[What needs to be done] Render the lines from the line with "Task: Click the crossed-out" to the line with "Looking at the screenshot, I should tap(365, 315)." as a Markdown table with the columns Row and Line, giving each line a row number and skipping blank lines. Leave the pictures out.

[Stored rows]

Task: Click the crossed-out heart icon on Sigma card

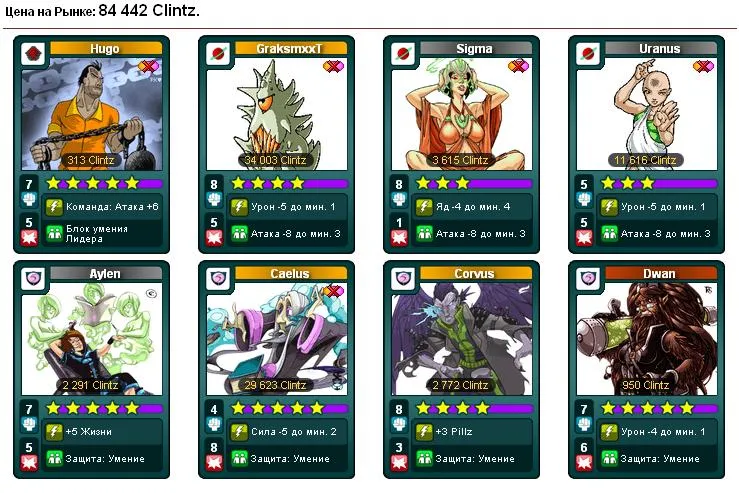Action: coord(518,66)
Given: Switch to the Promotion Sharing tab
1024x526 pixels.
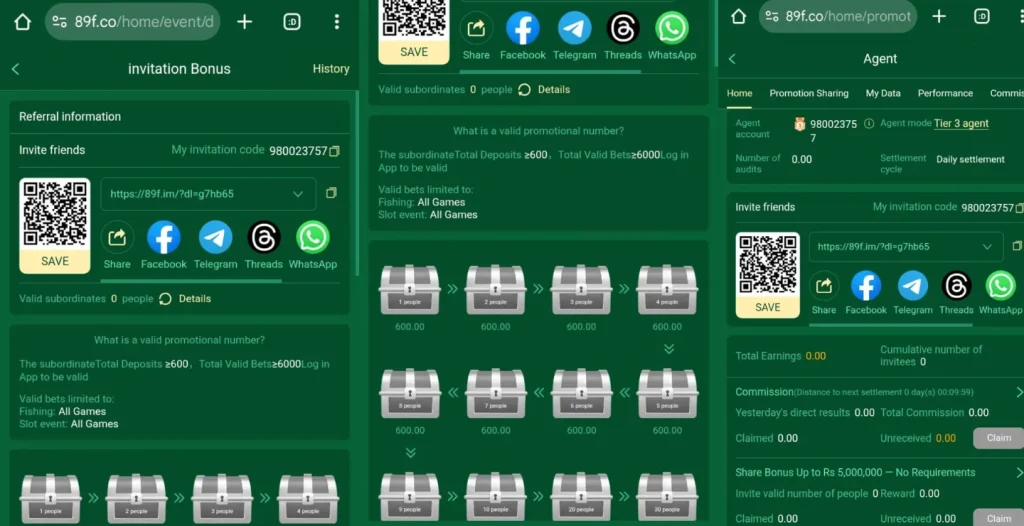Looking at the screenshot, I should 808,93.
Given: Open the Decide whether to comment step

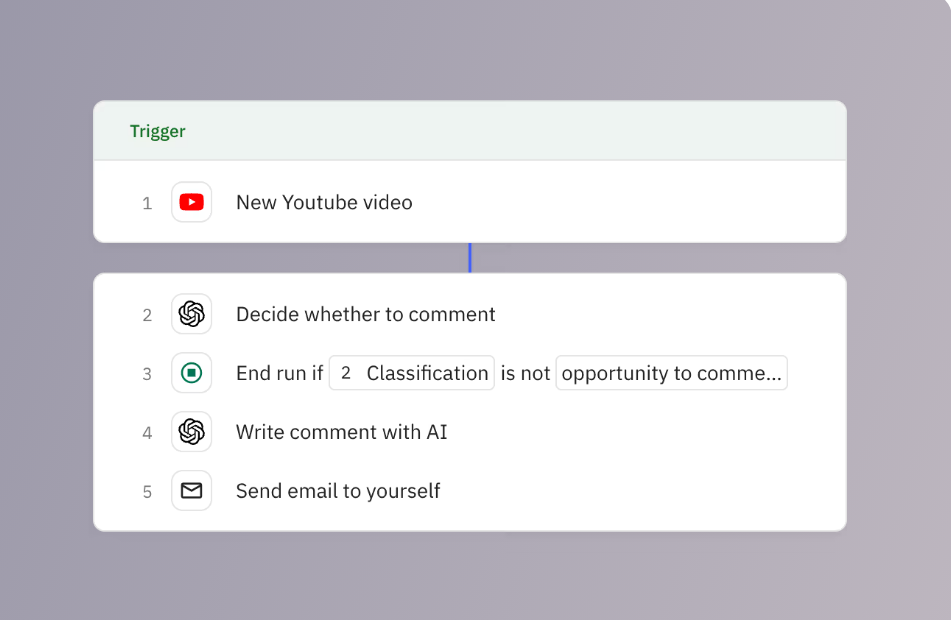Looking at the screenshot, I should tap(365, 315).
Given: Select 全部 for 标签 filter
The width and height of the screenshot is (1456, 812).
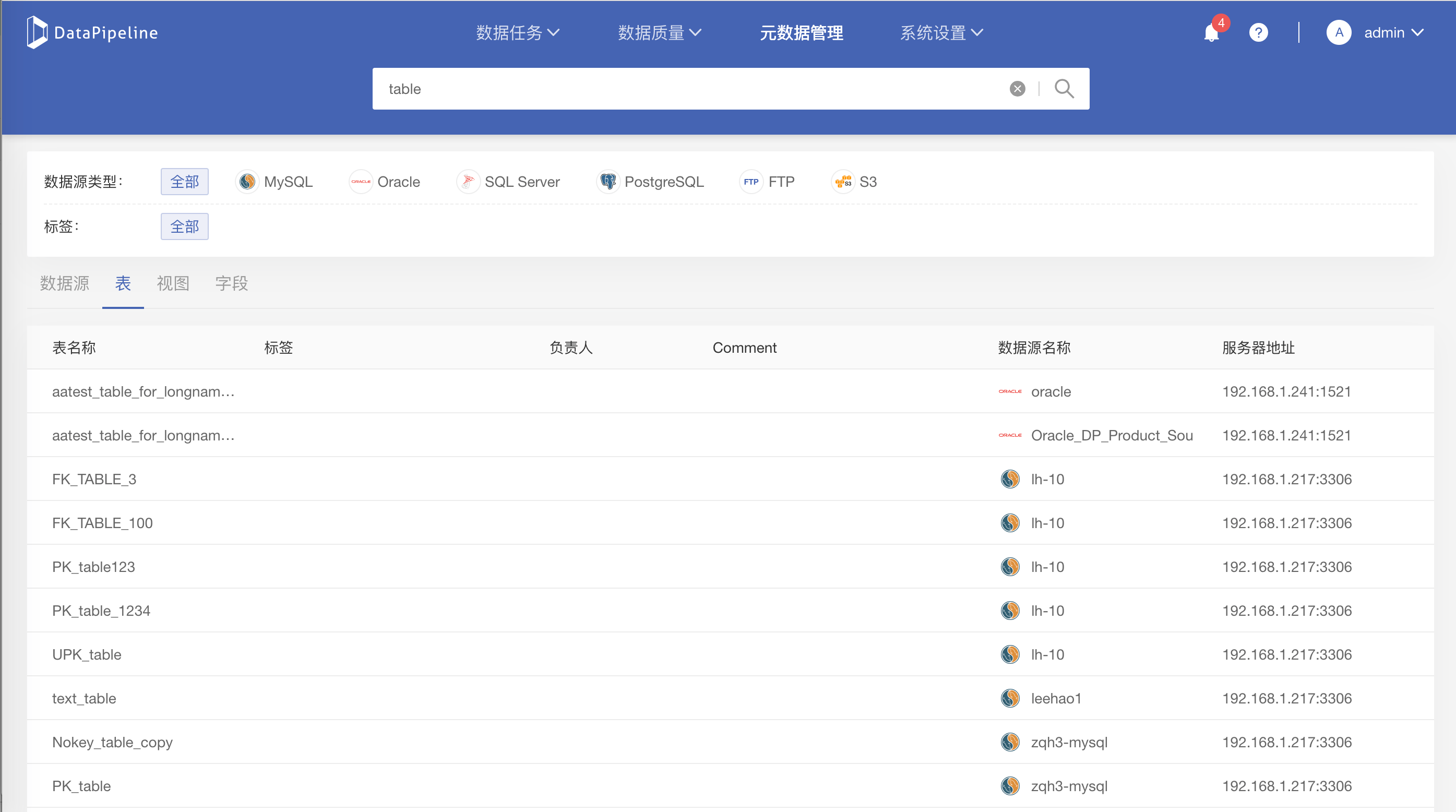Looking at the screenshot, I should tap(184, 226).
* * *
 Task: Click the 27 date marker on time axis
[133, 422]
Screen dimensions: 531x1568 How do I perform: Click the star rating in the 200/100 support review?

[Solution]
| Row | Line |
|---|---|
| 1 | Task: Click the crossed-out heart icon on Sigma card |
| 2 | Action: coord(518,66) |
| 3 | Given: Switch to the Promotion Sharing tab |
| 4 | 1024x526 pixels. |
| 5 | Looking at the screenshot, I should 808,93. |
| 6 | Given: Open the Decide whether to comment step |
| 7 | Looking at the screenshot, I should tap(365, 315). |